A mis queridos lectores quiero decirles algo que quizás sea bastante obvio: el mundo está lleno de huecos, algunos grandes y otros pequeños, pues al fin y al cabo el paisaje que nos rodea es una combinación de montañas con acantilados, cañones con sus ríos, cráteres de impactos de meteoros y legados humanos como minas y canteras.
Pero un hueco puede ser el comienzo de muchas ideas creativas, prácticas, simplemente divertidas, o mejor aún, una oportunidad de negocios donde se combinen la protección de la biodiversidad y el desarrollo. Se ha querido vender la idea (errónea) de que cuando una mina se crea, no quedará otra opción distinta a la de un impacto irreversible en el paisaje, pero la realidad puede ser muy distinta dado que cuando las minas y canteras cierran, su destino no debe ser el convertirse en una cicatriz en el paisaje, ni mucho menos en una fuente de contaminación, tampoco debe ser el fin de la forma de empleo de las comunidades que, por muchas décadas, desarrollaron sus vidas alrededor de las minas.
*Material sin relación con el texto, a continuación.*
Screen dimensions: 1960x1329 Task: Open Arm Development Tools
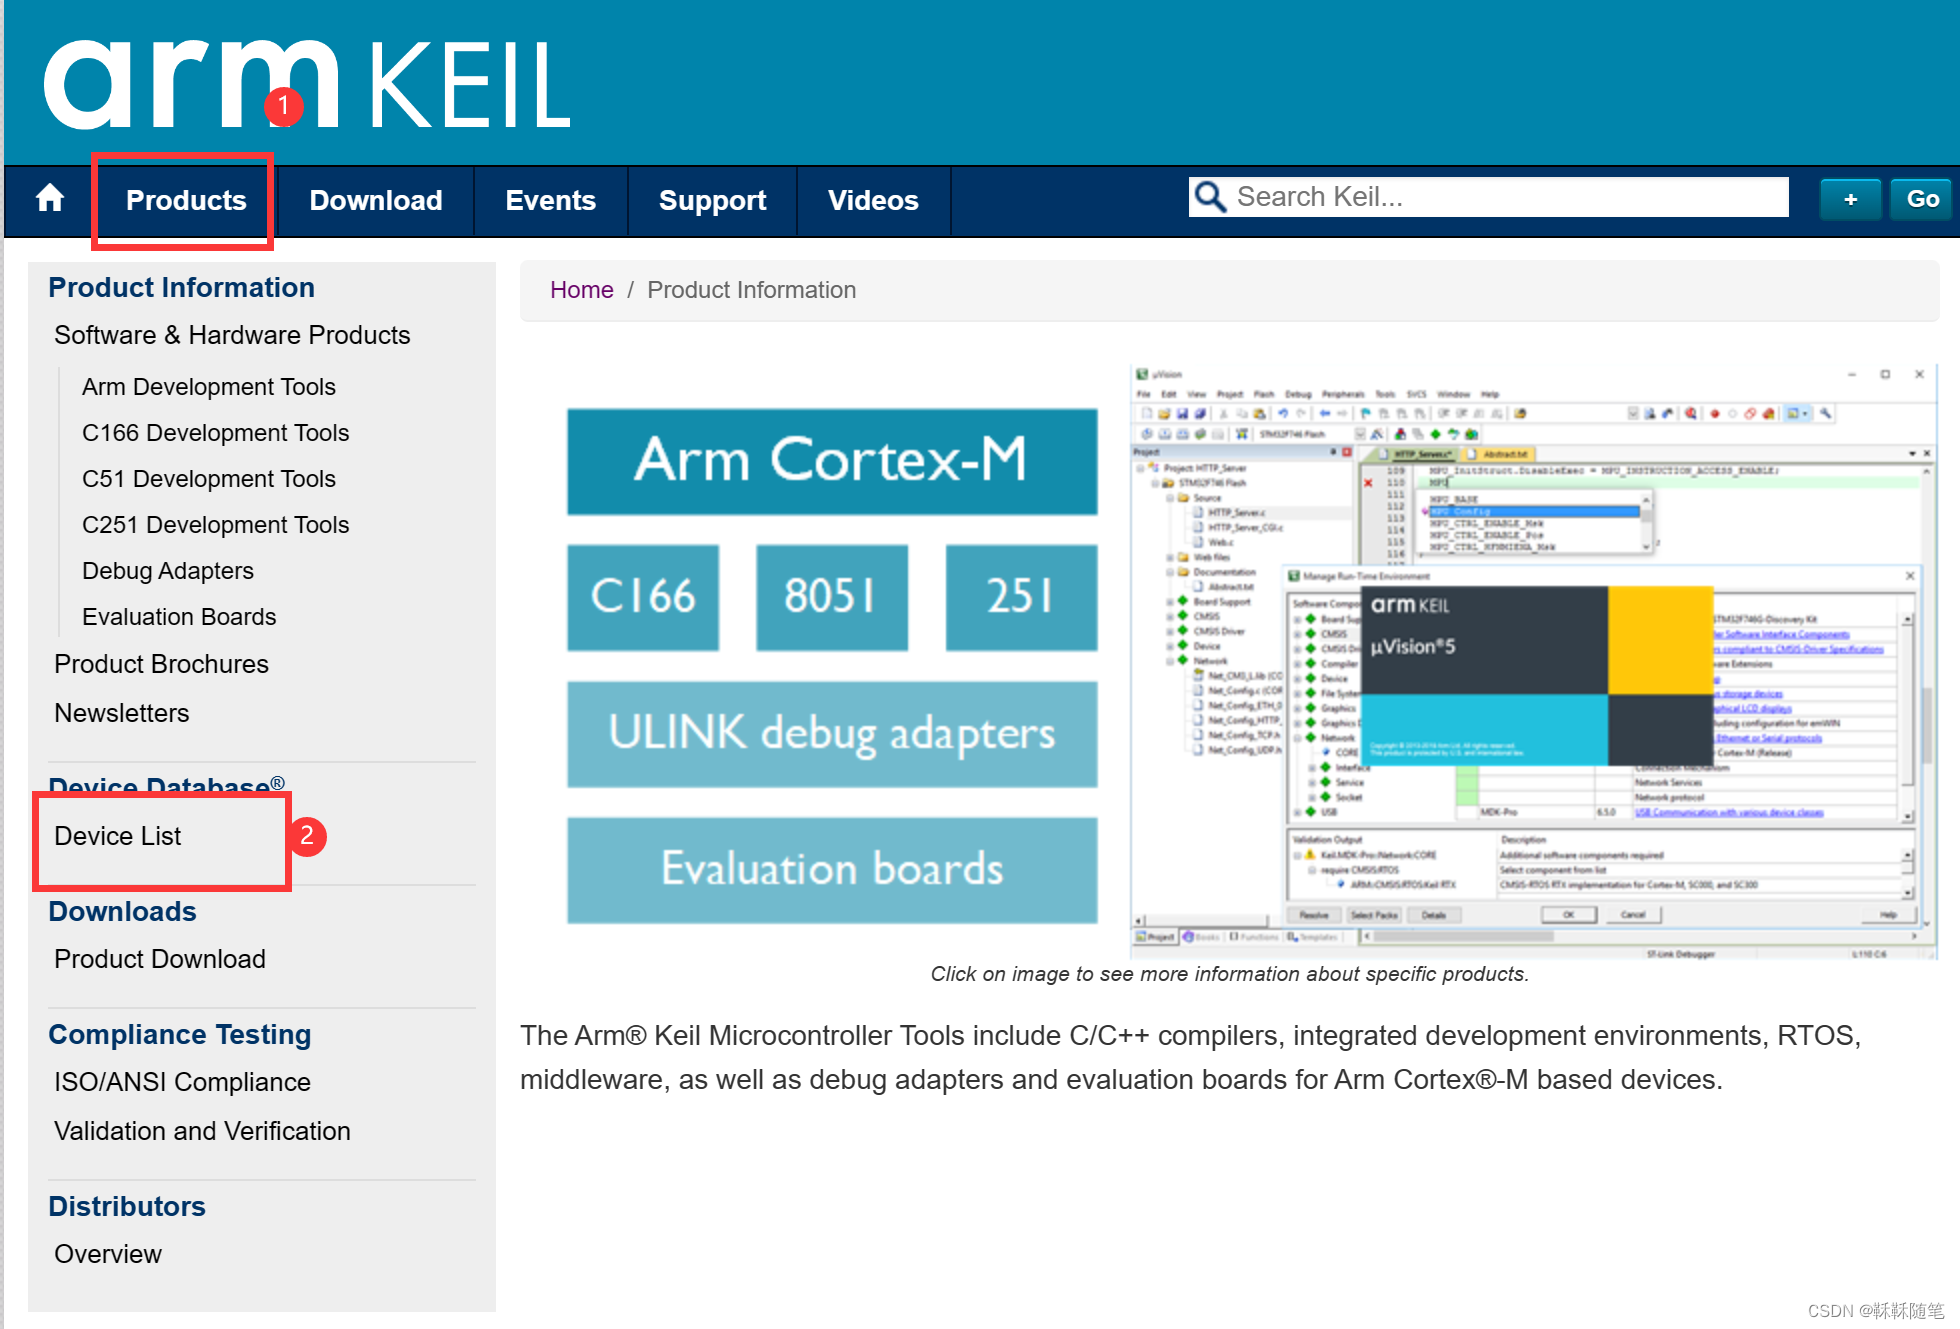(208, 386)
Con imaginación y determinación, un paisaje minero puede ofrecer algo radicalmente diferente a lo que un discurso catastrófico ha querido vender. La transformación de un paisaje minero puede, en muchos sentidos, ser un sinónimo de esperanza.
Los invito a leer un gran libro que se llama 102 cosas que hacer con un hueco en el suelo, publicado por el proyecto Eden*. Los cierres mineros se han venido dando a lo largo del tiempo, quizás no podrían imaginar algunas soluciones que podrían considerarse inusuales, donde antiguos sitios mineros dan paso a la conformación de lagos que funcionan como centros de desarrollo turístico y acueductos, cervecerías, una casa de ópera, hipódromos, campos de golf, pistas de esquí, viñedos, ecosistemas reconstruidos, un archivo digital dentro del Círculo Polar Ártico o, inclusive, jardines botánicos.
Como país tenemos un potencial enorme en desarrollar nuestra economía de la mano de una minería responsable.
Quizás el mejor ejemplo en nuestro país de un cierre exitoso sea la Catedral de Sal, en el municipio de Zipaquirá, que tras culminar sus operaciones mineras tan solo en 2022, facturó 25.000 millones de pesos (con inversiones por 13.000 millones y 8.000 millones transferidos al municipio). En 2021, los ingresos operacionales de esta antigua mina crecieron un 82,42 % hasta 1.181 millones.
En Colombia, nuestra historia minera se remonta a periodos anteriores a la colonización española, cuando no solo explotaban oro y piedras preciosas como insumo para actividades de orfebrería artesanal, sino también minerales como el carbón, la arcilla y la sal, que sirvieron para el desarrollo de centros urbanos; de hecho, muchos de los pueblos en los Santanderes, Cauca, Antioquia, Boyacá y Cundinamarca se desarrollaron de la mano de la minería. A pesar de todos los males de los que se le acusa a la minería formal en nuestro país, esta actividad tan solo cubre una extensión del 0,05 % del territorio colombiano.
Como país tenemos un potencial enorme en desarrollar nuestra economía de la mano de una minería responsable de minerales tales como níquel, cobre, carbón térmico y metalúrgico, oro, piedras preciosas, roca fosfórica y platino. Sin embargo, en nuestro país se confunden con frecuencia las actividades de minería formal que cumplen con los lineamientos ambientales y siguen fielmente la jerarquía de mitigación, con la extracción ilícita de minerales, que es una actividad delictiva y deja a su paso la pérdida de impuestos y regalías para la Nación y la generación de pasivos ambientales.
La pregunta que debemos hacernos, como sociedad, no es si debe o no debe haber huecos en el suelo; la pregunta es si tenemos la tenacidad y el coraje para, con creatividad y templanza, pasar de la ilegalidad a la formalización y del catastrofismo a la esperanza.